Your instructions:
Go through the material below and count the lines in which the word "Facebook" occurs; the only output is the number.

Data for review:
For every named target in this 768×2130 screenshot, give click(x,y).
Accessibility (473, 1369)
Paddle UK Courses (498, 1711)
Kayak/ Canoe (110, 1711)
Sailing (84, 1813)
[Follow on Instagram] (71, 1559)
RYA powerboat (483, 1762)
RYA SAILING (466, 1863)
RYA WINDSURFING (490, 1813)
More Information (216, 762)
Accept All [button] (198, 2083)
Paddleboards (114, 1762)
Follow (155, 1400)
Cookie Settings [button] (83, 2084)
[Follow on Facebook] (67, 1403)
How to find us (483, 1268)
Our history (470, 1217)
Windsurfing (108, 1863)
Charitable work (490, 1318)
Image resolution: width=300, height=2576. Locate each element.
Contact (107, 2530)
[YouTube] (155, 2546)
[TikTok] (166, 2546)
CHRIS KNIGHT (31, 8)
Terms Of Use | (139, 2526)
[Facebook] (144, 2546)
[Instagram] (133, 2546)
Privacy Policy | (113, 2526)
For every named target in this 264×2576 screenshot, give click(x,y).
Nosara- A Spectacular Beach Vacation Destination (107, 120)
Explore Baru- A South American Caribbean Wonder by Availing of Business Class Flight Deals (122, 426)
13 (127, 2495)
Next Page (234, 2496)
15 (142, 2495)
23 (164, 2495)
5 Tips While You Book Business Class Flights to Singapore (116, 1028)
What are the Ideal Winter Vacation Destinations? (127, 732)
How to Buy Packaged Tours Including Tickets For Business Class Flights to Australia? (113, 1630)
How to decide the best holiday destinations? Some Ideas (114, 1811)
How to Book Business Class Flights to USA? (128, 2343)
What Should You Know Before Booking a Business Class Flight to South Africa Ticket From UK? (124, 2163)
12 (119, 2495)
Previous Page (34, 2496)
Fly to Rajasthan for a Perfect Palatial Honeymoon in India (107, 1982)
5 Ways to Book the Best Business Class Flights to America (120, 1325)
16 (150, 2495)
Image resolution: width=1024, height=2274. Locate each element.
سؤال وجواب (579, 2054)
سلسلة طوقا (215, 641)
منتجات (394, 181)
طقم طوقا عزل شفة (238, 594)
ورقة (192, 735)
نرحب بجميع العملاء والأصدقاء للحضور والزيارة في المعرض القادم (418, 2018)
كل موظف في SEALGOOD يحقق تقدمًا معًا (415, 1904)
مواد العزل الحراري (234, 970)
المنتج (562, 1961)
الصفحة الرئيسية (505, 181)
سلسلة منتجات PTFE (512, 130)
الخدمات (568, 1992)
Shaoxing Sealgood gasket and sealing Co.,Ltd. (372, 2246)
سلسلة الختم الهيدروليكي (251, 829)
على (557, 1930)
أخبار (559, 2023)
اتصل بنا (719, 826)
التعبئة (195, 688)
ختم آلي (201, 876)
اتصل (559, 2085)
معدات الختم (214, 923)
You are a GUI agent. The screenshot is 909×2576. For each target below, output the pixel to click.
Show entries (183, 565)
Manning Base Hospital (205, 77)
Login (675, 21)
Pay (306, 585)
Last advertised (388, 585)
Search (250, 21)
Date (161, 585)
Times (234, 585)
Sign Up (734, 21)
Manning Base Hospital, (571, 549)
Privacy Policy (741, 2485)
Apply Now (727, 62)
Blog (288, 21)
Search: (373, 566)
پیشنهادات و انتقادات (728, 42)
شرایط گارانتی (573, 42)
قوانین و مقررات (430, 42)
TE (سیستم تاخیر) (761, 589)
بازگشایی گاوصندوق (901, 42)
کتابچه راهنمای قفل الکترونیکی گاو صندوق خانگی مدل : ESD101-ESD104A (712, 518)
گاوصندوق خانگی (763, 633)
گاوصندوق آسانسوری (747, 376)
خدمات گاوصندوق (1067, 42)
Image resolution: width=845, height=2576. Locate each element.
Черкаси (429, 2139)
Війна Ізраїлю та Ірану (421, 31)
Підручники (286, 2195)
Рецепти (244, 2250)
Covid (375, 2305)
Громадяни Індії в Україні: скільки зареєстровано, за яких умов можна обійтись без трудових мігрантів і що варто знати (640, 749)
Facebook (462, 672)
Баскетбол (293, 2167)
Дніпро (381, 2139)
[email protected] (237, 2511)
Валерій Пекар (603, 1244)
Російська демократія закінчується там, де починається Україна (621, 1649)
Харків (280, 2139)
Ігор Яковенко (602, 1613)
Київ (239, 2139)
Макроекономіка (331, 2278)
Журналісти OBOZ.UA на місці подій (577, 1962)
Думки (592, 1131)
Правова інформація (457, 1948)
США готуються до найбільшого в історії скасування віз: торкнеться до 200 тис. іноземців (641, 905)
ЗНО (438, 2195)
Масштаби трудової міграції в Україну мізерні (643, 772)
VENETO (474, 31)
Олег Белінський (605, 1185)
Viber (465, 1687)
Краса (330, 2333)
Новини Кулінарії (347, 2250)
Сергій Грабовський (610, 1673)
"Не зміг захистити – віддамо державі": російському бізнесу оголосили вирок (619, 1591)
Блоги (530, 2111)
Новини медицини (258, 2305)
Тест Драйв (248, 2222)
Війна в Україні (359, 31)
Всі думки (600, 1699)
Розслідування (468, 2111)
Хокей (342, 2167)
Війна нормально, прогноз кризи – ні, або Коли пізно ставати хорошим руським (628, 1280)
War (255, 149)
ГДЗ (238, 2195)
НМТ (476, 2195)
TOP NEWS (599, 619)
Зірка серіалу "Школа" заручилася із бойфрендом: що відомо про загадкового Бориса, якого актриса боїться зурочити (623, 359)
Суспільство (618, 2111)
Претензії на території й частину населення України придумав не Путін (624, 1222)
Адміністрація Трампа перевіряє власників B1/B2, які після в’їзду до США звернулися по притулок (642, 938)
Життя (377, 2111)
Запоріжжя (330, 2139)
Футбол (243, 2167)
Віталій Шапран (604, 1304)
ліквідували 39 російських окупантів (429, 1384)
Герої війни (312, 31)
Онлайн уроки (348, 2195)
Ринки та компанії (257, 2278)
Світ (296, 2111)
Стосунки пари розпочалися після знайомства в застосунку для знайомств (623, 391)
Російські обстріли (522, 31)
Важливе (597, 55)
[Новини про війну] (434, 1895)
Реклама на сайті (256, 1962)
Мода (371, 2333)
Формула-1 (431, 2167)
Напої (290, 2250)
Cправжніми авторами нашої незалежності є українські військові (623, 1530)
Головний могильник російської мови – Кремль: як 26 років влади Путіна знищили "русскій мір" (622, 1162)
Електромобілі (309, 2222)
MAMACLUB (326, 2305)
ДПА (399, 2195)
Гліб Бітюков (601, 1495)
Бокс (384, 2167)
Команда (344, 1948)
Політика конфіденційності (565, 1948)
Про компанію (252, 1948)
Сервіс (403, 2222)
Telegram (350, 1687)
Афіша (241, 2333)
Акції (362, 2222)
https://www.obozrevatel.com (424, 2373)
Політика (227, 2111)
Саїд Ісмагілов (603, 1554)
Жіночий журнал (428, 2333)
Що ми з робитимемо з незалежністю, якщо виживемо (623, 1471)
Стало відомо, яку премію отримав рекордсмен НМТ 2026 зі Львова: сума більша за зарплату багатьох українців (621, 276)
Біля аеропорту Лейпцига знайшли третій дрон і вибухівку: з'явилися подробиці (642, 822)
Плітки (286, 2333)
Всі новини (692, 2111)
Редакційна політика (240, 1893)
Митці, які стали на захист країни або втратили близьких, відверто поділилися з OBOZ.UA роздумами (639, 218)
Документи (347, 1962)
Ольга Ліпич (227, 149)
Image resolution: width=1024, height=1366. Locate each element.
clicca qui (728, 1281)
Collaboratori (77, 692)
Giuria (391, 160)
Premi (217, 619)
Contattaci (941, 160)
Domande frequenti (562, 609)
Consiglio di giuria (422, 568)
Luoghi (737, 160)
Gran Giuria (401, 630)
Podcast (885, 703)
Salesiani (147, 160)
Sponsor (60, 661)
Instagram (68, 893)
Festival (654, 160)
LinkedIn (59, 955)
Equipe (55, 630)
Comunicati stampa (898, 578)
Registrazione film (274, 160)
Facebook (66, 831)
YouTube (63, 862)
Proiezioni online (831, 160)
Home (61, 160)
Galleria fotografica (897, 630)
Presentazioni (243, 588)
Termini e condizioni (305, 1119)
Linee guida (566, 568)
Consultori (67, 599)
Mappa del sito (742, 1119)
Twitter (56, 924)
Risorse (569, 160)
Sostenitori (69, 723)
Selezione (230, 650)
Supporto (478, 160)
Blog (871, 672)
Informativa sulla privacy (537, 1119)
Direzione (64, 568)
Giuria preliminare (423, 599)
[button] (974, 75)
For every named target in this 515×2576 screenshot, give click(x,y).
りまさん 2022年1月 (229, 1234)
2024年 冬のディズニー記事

Completed exercise:
4